Now in the car the awning of the Fillmore jutted out from the building up before them. Maybe three thousand kids filled the sidewalk and poured down into the street in front of them, maybe four—Spence was big, but this crowd was there to see the Dead, who they would be opening for. Julia would be lying if she said she didn’t wonder who was paying for all those suits and cars, and it wasn’t until she’d gotten free of those days of her late teens that she read about Spencer—about how his father had been a war profiteer in Raleigh, North Carolina, who’d helped lead the way for the arming of the USAF as they joined up with the Brits and Canucks as they began bombing Nazi Germany in 1944. His parents had sent Spence north to attend Yale, hoping a dose of Northeastern snow might help wet him down, but Spencer Willmont burned hot as a white phosphorus incendiary, and Julia should have realized he would stay in one place for about as long.
Tonight on the ride Spencer was the stiffest she’d yet seen him. “How do you feel the Cherub Band has developed,” Spencer said, but it was clear he was seeking no answer, just looking out into the crowd. Then his arm was around her, pulling her across his lap to look at a whole slew of bell-bottomed kids waiting to get into the Fillmore. “Just get a couple drinks in you and I know you’ll be fine,” Spencer said, and as ever when he said “you,” he always meant “me.”
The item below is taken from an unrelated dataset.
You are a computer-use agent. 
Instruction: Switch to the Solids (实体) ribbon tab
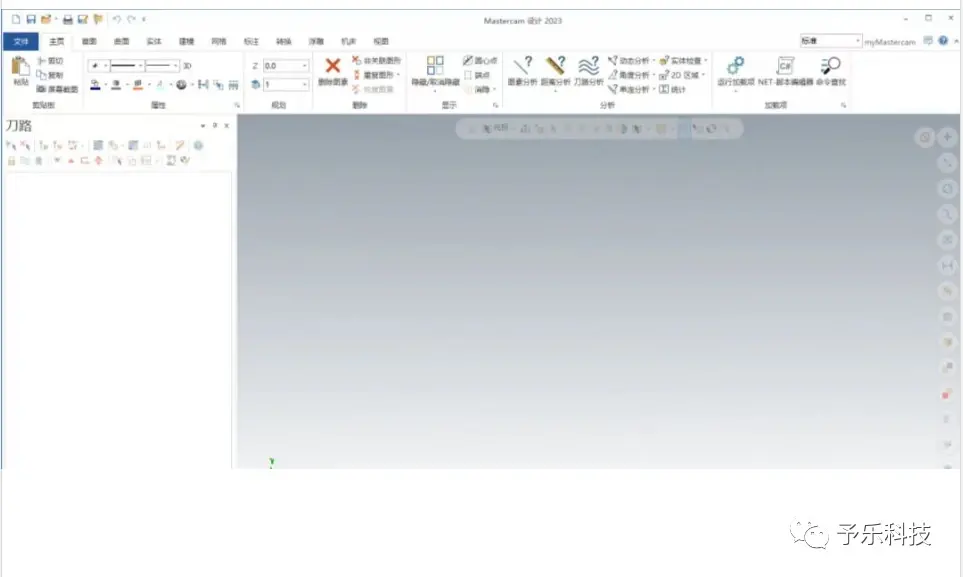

Backstage she watched as Spencer had a drink and then another and this was how he transformed, how his shoulders dropped and a spliff hit his lips and suddenly five minutes till showtime and it was like the Nudie Suit was wearing him. The band was called out by its full name for the first time onstage there when Bill Graham announced them.
“Ladies and gentlemen, we have a special treat here at the Fillmore West,” Graham said, his thick Slavic lips and basso-deep voice carrying up to the second deck of the Carousel Ballroom. Julia could only see the shimmer of his thick brown hair under the sodium lights, and she was clutching the frog of her bow like she might choke it to death, like the abalone-inlaid ebony might give way beneath her clutch, all those kids in their nimbus of smoke writhing out there before them. Spence had his Captain America–jacketed back to the audience like he was Miles Davis, hitting a tater over and over, sliding up the D string of his nacre-crackling D-45, and he turned his Elvis head over to Julia, gave her a nod, his transformation complete, and she started tatering a G on her fiddle, too.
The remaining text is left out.